> **What needs to be done**:
For this exercise, write out exactly the lines from the line containing "This screenshot has" through the last line of the records, and no other lines.
(Beginning of Dataset content)
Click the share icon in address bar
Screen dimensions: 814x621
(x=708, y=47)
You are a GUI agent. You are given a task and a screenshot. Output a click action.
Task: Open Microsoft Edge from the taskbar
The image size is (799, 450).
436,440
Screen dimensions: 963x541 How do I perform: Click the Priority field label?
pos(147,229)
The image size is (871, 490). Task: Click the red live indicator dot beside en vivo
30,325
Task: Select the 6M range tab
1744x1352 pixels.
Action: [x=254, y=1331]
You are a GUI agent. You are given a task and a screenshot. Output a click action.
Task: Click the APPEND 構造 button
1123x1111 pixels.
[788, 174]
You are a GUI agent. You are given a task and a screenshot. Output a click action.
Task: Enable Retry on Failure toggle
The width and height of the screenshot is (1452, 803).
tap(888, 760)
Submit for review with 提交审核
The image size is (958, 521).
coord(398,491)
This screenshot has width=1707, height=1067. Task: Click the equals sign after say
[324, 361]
(End of Dataset content)
> **Task result**:
This screenshot has width=1707, height=1067. Task: Click the equals sign after say
[324, 361]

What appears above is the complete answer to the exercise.